Find the word "Viewer" in the data below and copy each line that holds it.

+++ Extracted data

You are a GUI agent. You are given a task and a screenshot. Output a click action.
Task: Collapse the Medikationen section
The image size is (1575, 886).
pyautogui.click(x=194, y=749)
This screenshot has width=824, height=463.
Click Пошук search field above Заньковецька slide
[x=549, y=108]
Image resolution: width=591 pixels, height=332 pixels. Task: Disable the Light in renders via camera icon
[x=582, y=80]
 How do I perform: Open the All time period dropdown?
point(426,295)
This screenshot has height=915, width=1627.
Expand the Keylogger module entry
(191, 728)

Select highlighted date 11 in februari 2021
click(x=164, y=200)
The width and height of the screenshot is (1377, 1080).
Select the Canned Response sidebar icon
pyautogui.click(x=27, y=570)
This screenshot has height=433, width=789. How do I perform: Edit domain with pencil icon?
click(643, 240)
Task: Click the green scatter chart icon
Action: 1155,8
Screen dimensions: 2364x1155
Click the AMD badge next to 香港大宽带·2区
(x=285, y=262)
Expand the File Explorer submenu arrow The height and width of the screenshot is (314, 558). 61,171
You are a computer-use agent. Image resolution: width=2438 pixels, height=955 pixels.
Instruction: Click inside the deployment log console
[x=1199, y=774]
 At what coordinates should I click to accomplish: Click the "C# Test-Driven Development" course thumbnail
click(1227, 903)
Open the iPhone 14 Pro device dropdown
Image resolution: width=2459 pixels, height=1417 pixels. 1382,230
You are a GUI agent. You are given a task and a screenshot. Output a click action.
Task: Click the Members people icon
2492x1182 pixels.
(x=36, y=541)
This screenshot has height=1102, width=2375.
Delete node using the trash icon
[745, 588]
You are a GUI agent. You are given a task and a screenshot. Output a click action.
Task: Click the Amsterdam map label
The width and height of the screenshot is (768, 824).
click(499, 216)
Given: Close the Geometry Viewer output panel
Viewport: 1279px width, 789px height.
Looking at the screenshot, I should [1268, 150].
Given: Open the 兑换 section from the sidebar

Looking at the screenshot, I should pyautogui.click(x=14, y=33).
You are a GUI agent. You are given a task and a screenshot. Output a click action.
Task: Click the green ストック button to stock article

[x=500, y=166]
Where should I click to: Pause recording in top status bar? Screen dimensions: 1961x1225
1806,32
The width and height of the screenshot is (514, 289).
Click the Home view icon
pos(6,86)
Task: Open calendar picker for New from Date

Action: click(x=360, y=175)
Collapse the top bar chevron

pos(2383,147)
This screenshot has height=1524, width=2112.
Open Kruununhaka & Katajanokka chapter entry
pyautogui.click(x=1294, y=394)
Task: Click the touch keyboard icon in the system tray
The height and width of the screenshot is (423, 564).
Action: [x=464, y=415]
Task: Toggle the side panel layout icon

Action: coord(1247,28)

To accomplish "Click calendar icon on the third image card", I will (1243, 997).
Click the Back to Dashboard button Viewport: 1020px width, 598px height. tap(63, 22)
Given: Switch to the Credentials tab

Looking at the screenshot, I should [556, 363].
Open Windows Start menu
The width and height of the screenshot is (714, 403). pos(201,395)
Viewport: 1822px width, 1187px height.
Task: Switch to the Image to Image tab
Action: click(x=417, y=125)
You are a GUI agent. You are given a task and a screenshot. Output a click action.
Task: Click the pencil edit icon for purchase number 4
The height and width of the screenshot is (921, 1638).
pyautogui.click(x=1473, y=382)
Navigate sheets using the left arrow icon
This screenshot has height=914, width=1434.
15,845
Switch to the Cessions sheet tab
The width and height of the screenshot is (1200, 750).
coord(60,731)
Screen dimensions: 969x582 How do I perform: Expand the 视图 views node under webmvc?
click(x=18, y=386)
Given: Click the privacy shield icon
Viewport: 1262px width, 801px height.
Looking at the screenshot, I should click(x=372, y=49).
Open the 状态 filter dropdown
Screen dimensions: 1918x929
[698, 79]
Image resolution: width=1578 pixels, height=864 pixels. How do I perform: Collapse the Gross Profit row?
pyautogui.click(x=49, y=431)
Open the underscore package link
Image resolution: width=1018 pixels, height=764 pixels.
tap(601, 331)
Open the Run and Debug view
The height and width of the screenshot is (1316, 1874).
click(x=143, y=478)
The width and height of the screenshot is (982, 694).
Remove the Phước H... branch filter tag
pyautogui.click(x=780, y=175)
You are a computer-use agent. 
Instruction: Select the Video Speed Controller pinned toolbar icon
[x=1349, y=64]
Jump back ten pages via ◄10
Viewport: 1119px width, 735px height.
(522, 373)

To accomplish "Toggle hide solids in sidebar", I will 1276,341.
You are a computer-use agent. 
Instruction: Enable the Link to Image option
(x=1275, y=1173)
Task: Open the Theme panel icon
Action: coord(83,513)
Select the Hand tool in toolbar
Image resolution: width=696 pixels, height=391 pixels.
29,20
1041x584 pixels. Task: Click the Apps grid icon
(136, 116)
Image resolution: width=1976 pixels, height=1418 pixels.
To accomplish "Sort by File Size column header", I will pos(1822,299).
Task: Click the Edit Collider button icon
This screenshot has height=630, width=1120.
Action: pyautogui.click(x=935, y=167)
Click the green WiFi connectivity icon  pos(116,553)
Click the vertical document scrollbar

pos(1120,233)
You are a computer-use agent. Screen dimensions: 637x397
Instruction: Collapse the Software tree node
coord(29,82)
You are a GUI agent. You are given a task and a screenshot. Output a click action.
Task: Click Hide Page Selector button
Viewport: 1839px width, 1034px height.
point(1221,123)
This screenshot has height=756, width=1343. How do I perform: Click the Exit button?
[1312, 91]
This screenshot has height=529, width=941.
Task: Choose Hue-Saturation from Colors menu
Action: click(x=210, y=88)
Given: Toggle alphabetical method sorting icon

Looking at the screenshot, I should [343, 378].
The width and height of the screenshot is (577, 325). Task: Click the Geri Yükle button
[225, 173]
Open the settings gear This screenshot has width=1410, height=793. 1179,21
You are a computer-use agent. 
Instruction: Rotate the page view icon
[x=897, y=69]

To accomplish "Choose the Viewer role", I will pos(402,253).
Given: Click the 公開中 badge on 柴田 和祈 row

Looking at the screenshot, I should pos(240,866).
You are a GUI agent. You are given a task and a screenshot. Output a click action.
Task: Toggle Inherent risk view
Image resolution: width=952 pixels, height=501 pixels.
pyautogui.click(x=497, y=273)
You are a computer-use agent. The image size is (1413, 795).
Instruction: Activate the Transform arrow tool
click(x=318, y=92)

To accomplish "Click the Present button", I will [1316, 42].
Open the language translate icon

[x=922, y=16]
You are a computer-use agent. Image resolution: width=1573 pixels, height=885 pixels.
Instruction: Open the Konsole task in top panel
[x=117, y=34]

++++++

Response area:
Given: Close the Geometry Viewer output panel
To accomplish "Choose the Viewer role", I will pos(402,253).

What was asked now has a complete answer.